_Written instruction 1_
Copy the records from the line with "You are a computer-use" to the line with "point(88,321)" word for word, and leave the pictures out of your copy.

_Extracted text_
## begin

Stephan Szabo <sszabo@megazone.bigpanda.com> writes: > I assume you're speaking of the version where we just change the > constraints to use statements with the OPERATOR() syntax and potential > casts rather than the discussion at the end about changing the pk checks > to avoid planning entirely? Yeah, we might get around to doing that someday but I'm not excited about it right now. (I'm mainly doing this because it fits in with the operator-family work I've been doing --- that also got rid of some unsupportable assumptions about operators being named "=" ...) > I'd say we probably want to keep the tgargs info for at least a version or > two after changing the implementation. Getting rid of using the args info > sounds like a good idea. We whack the catalogs around in incompatible ways in every release. I'm willing to keep filling tgargs if someone can point to a real use-case, but not just because there might be code out there somewhere using it. > One side question is what should we do about the > places in the current system where it checks for the key sets being empty? I don't see that this affects that either way. I can't quite imagine what the semantics would be, though --- there's no such thing as a unique constraint with no columns, so how can there be an RI constraint with none? regards, tom lane
On Sat, 10 Feb 2007, Tom Lane wrote: > Stephan Szabo <sszabo@megazone.bigpanda.com> writes: > > One side question is what should we do about the > > places in the current system where it checks for the key sets being empty? > > I don't see that this affects that either way. I can't quite imagine > what the semantics would be, though --- there's no such thing as a > unique constraint with no columns, so how can there be an RI constraint > with none? Well, the code currently has checks with comments based on SQL3 text AFAICT. /* ---------- * SQL3 11.9 <referential constraint definition> * General rules 2) a): * If Rf and Rt are empty (no columns to compare given) * constraint is true if0 < (SELECT COUNT(*) FROM T) * * Note: The special case that no columns are given cannot * occur up to now in Postgres, it's just there for * future enhancements. * ---------- */ The reason I was wondering is that it uses tgnargs == 4 as the check, and if we change the meanings of tgnargs, we'd need to change the check. Personally, I think we should probably just pull out the special case for now, but thought it should be brought up.

## end

_Supplied data_
## begin

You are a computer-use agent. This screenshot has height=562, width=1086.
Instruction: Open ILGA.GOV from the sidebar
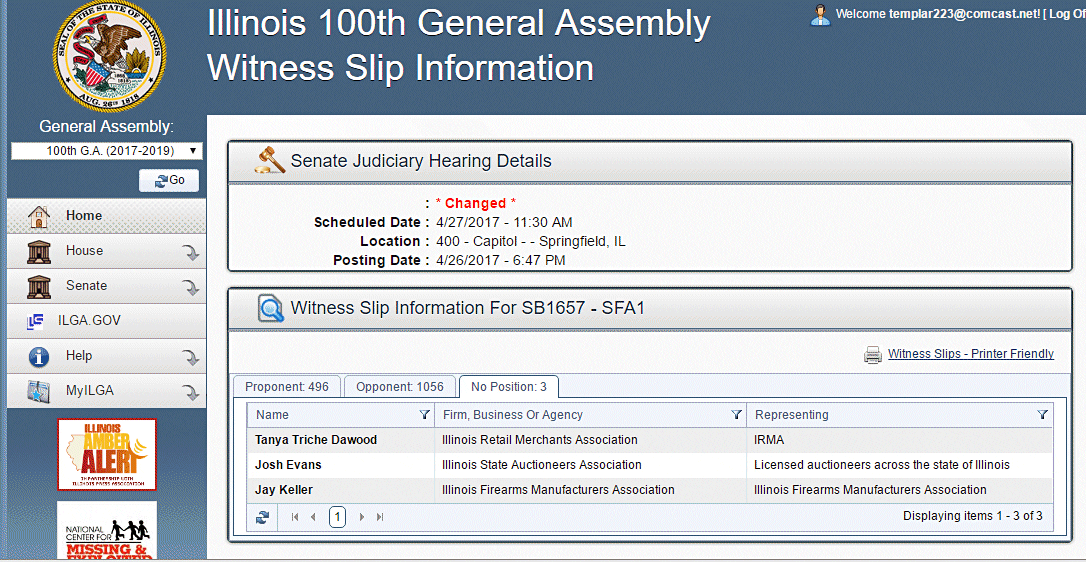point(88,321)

## end
## begin

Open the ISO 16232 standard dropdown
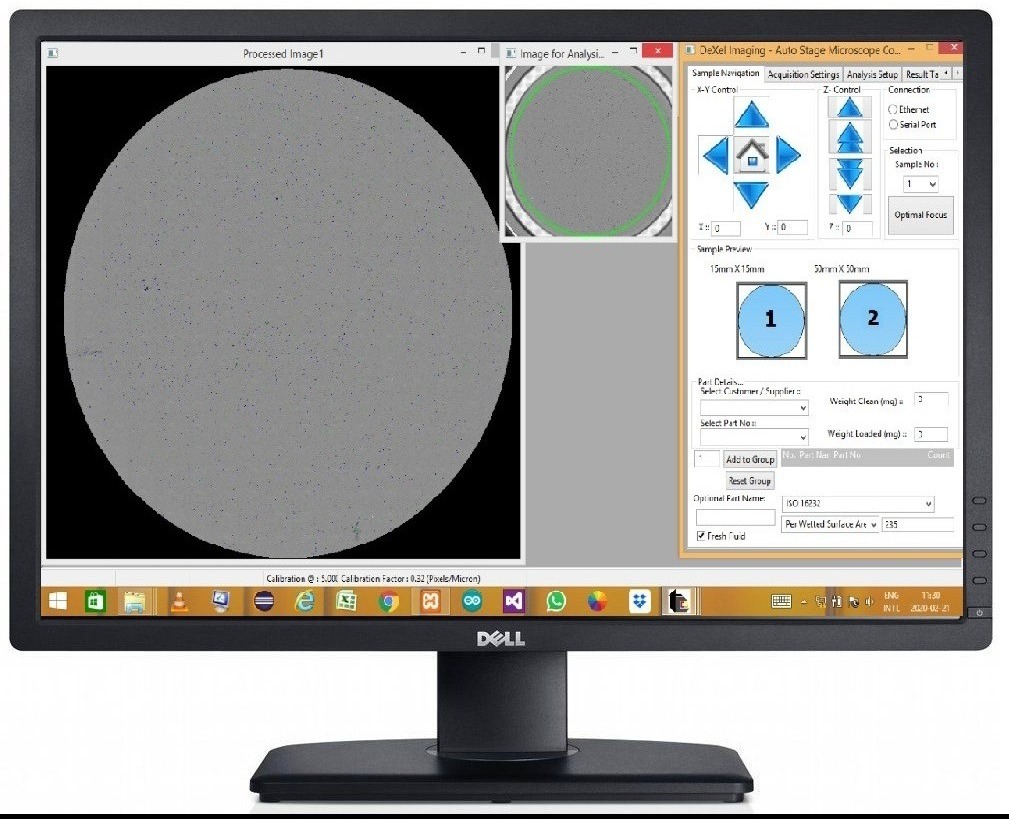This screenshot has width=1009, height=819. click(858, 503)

## end
## begin

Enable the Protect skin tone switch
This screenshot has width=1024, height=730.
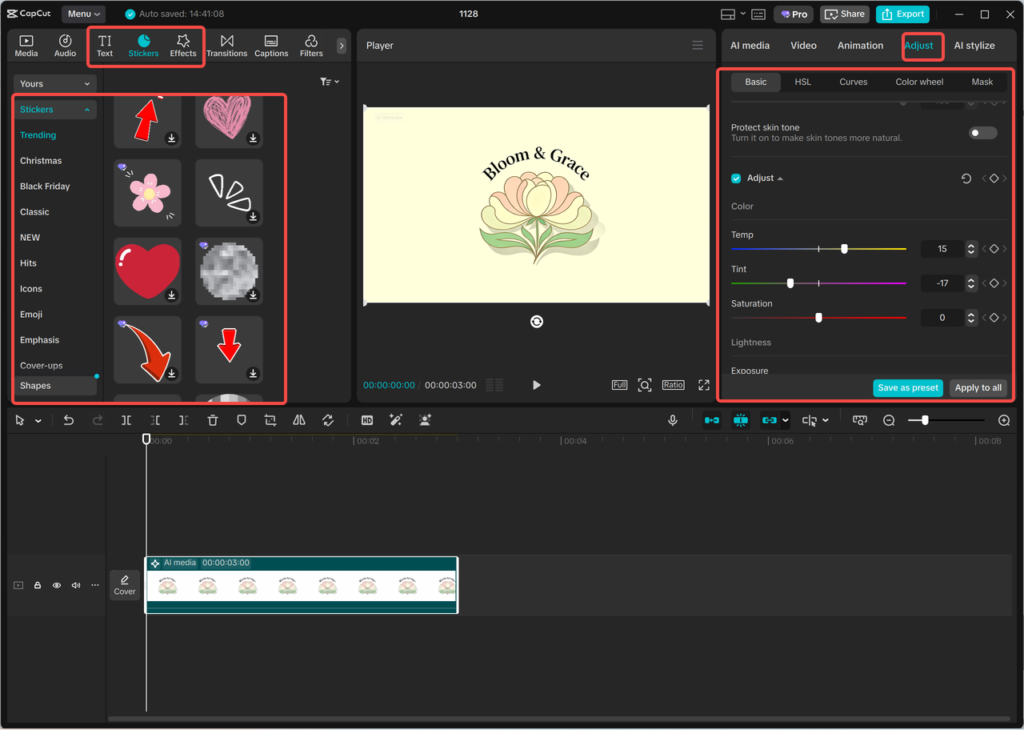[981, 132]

## end

_Written instruction 2_
In the mailing-list thread on foreign-key constraints, what does the current code use as its check for the key sets being empty?

_Complete answer 1_
You are a computer-use agent. This screenshot has height=562, width=1086.
Instruction: Open ILGA.GOV from the sidebar
point(88,321)

_Complete answer 2_
It uses tgnargs == 4.